Baclofen, a muscle relaxant, is another off-label option that some doctors use, particularly in Europe. It requires caution in people with kidney impairment or those taking other sedating medications.

Medications Used During Detox

The medications above are for long-term recovery. The first few days of quitting, when withdrawal symptoms peak, require a different set of tools entirely. Alcohol withdrawal can cause tremors, anxiety, seizures, and in severe cases a dangerous condition called delirium tremens. This is a medical emergency, not something to manage at home.

Benzodiazepines are the standard treatment during acute withdrawal. They work on the same calming brain pathways that alcohol itself targets, essentially substituting a controlled, measurable dose of sedation while the brain readjusts. Lorazepam is often preferred because it’s less dependent on liver function, an important consideration since many people going through alcohol detox have some degree of liver damage. Most alcohol withdrawal seizures stop on their own, but benzodiazepines can terminate prolonged seizures quickly.

In some cases, doctors add phenobarbital alongside the benzodiazepine on the first day. One study found that this combination more than quadrupled the chances of being discharged within three days compared to using the benzodiazepine alone. These medications are used only during the acute withdrawal period, typically lasting a few days, and are not part of ongoing treatment.

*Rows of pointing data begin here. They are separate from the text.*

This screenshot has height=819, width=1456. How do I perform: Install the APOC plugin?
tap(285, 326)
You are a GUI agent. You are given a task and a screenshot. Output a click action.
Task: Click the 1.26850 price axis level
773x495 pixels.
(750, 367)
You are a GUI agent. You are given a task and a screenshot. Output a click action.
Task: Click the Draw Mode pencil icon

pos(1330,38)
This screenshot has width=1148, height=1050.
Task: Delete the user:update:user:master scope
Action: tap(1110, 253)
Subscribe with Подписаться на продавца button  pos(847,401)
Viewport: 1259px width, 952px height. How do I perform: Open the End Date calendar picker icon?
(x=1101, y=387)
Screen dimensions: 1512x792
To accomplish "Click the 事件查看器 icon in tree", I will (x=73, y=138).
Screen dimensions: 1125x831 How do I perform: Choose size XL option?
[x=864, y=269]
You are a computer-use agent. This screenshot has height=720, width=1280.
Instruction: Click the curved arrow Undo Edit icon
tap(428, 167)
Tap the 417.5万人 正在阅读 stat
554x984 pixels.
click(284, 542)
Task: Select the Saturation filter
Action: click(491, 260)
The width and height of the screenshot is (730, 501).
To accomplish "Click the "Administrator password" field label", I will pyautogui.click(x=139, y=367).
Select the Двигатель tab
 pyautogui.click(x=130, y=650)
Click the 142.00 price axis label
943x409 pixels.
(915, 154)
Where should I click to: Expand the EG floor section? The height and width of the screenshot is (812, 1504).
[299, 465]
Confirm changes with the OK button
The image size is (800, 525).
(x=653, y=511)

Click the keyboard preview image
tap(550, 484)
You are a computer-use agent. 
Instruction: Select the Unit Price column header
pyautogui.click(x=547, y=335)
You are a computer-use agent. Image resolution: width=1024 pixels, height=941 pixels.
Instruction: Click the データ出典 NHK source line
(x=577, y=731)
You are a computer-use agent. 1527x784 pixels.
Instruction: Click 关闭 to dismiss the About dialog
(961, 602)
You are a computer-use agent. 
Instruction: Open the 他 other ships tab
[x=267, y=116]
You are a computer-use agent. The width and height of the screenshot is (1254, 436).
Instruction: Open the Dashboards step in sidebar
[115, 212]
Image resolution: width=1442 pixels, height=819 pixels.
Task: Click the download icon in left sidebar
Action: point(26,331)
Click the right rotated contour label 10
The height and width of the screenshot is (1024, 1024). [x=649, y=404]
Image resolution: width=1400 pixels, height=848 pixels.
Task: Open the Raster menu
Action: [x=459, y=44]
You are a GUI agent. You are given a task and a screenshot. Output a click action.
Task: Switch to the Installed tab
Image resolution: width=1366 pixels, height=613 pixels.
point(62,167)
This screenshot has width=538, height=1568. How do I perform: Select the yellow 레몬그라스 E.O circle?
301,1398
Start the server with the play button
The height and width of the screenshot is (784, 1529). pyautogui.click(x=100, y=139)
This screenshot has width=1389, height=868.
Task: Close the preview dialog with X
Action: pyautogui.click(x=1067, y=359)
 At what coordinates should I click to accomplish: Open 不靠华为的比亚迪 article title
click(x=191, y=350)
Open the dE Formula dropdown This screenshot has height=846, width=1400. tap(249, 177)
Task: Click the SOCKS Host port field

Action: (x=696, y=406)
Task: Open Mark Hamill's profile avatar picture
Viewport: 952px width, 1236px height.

How These Medications Fit Together

No single medication works for everyone, and none of them is a standalone cure. They’re most effective when combined with some form of counseling or behavioral support. In practice, the choice often comes down to practical factors. Someone who wants to quit completely and needs external accountability might start with disulfiram. Someone who wants to gradually reduce their drinking, or who finds that cravings are their biggest obstacle, is often a better fit for naltrexone. Someone who has already detoxed and is struggling with the anxiety and restlessness of early sobriety may benefit most from acamprosate.

Liver and kidney health narrows the options further. A person with liver damage but healthy kidneys is generally steered toward acamprosate. Someone with kidney problems but a functioning liver might do better with naltrexone. The off-label options provide additional flexibility when the FDA-approved medications aren’t a good fit or haven’t worked. Many people try more than one medication before finding what helps, and combining medications is sometimes an option as well.